======== Records ========

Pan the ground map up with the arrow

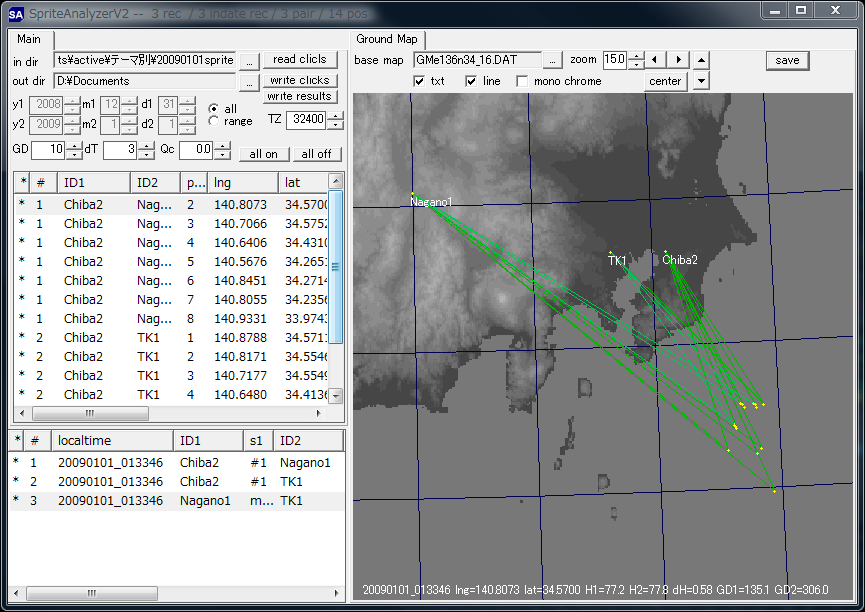click(x=702, y=59)
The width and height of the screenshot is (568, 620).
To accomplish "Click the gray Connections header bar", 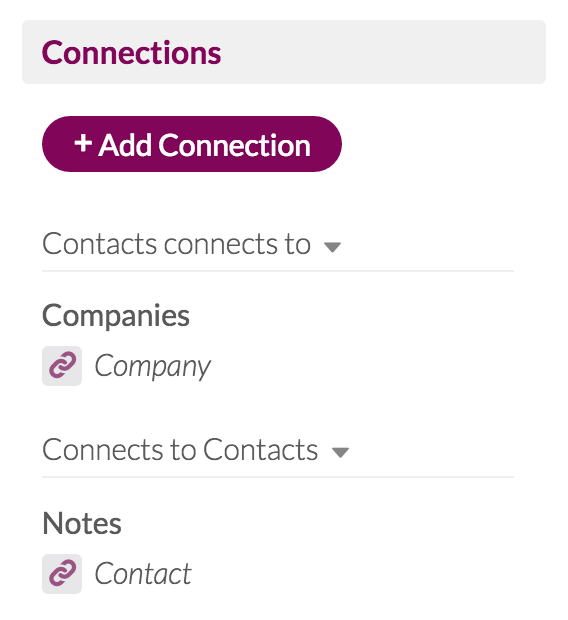I will click(284, 52).
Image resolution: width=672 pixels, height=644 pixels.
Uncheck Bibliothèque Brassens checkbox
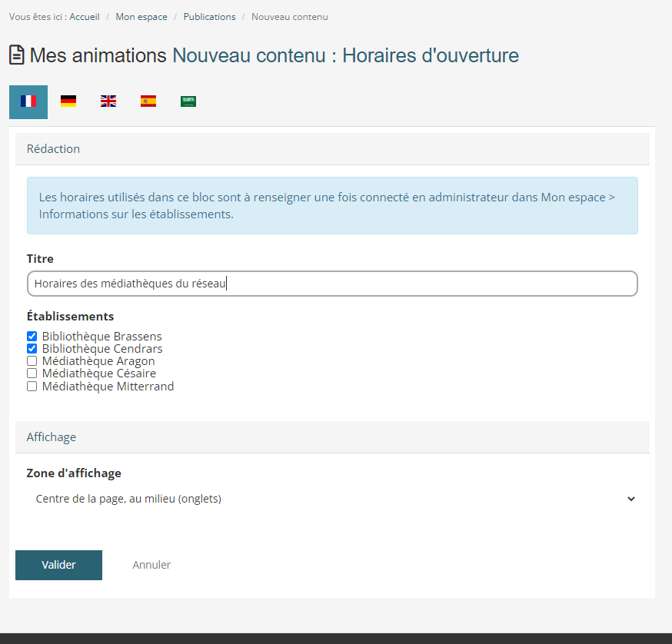(x=32, y=337)
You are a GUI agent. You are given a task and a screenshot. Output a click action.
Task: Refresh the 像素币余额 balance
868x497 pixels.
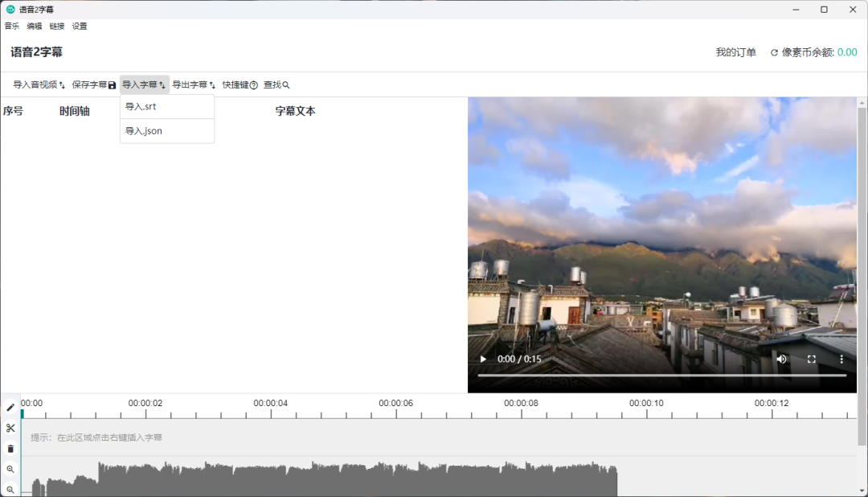click(774, 53)
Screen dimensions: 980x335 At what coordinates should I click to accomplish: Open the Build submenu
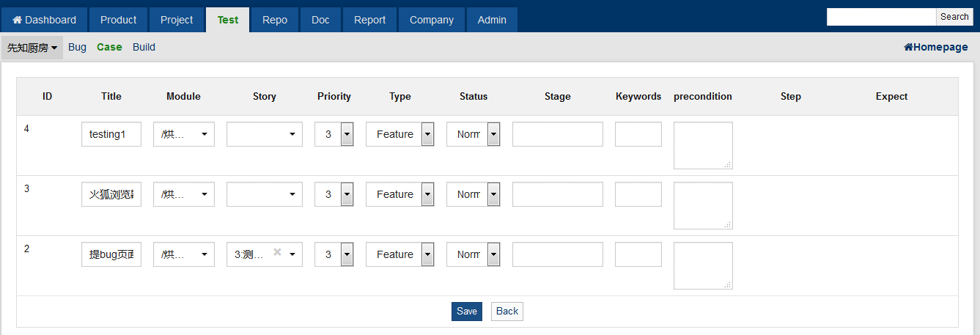pyautogui.click(x=144, y=47)
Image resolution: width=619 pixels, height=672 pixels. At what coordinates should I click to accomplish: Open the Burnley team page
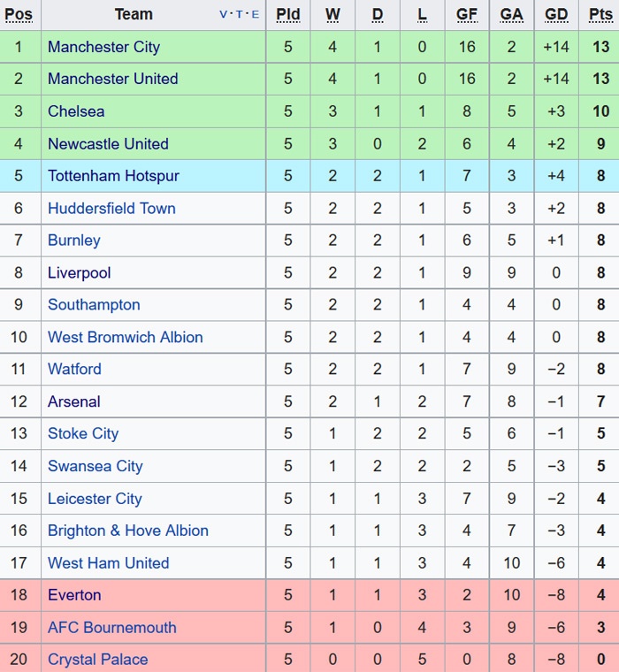pyautogui.click(x=74, y=241)
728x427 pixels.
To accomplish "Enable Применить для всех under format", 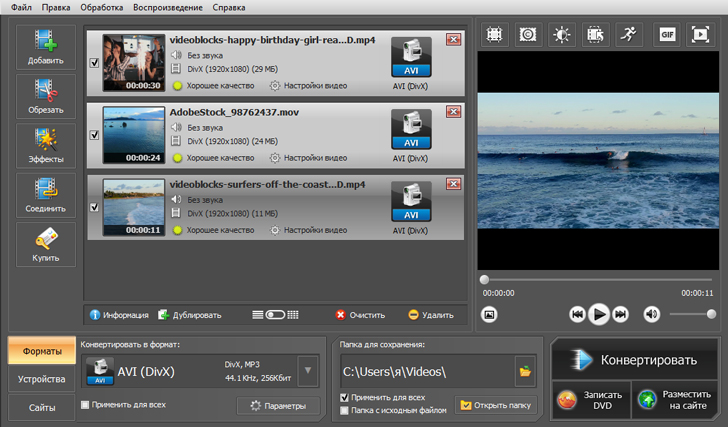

========

[What is needed] Copy each line of the listing that contains "screenshot".

[Exercise result]
The width and height of the screenshot is (568, 620).
You are a GUI agent. You are given a task and a screenshot. Output a click action.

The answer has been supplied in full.